TASK REQUIREMENTS: In your copy of the entries, please include no pictures and return every word exactly.

[Stored data]
=== Section Start ===

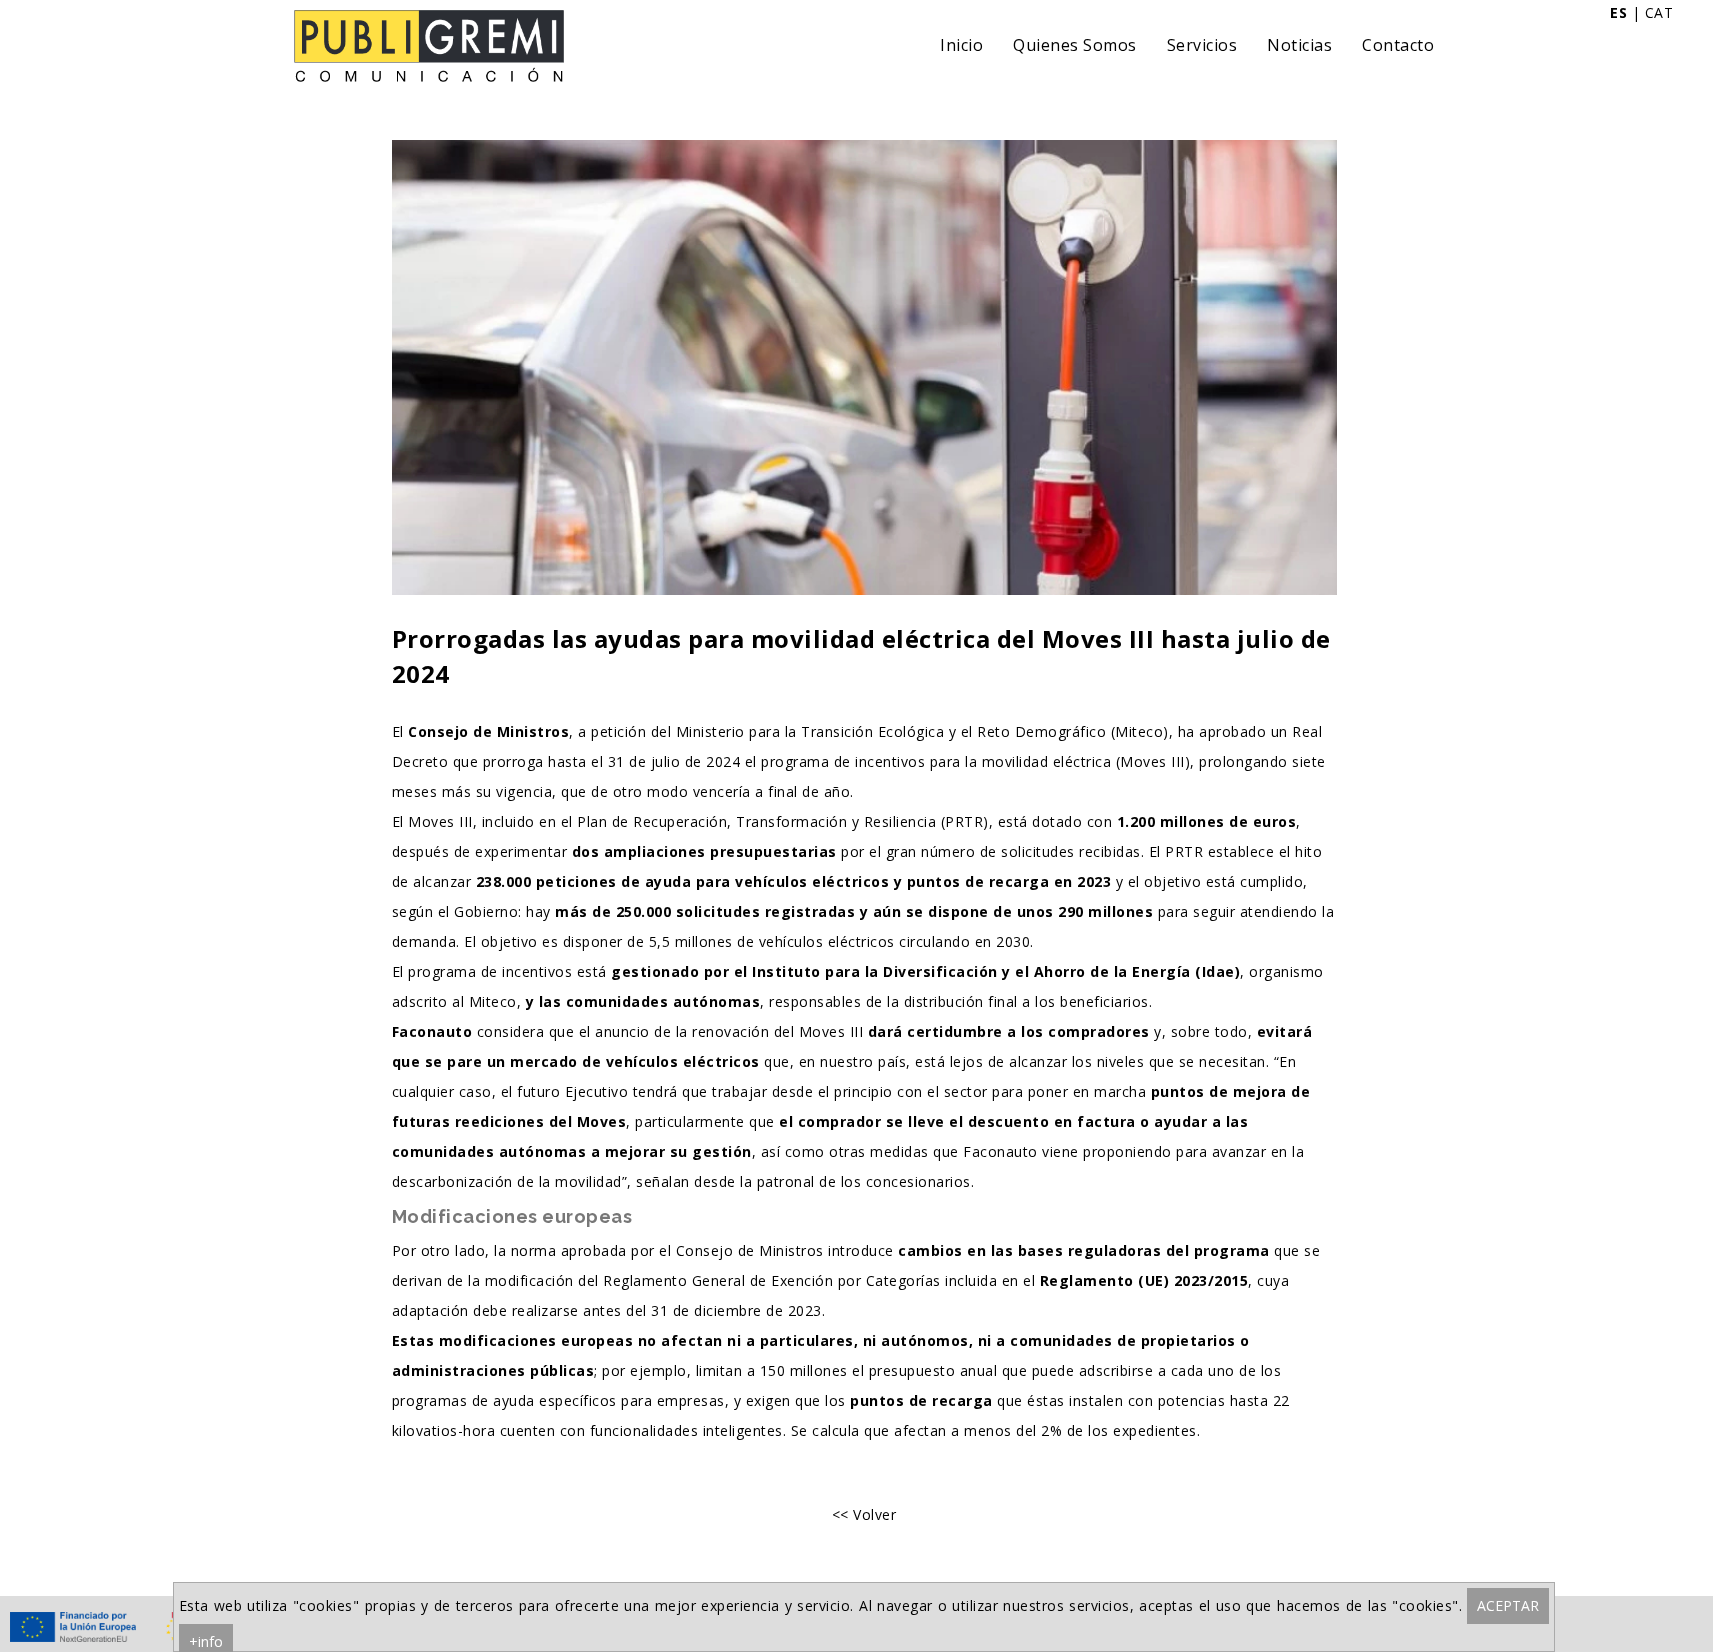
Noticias (1299, 45)
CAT (1659, 12)
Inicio (961, 45)
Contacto (1398, 45)
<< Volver (864, 1514)
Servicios (1202, 45)
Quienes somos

=== Section End ===

ANSWER TO THE EXERCISE:
Noticias (1299, 45)
CAT (1659, 12)
Inicio (961, 45)
Contacto (1398, 45)
<< Volver (864, 1514)
Servicios (1202, 45)
Quienes somos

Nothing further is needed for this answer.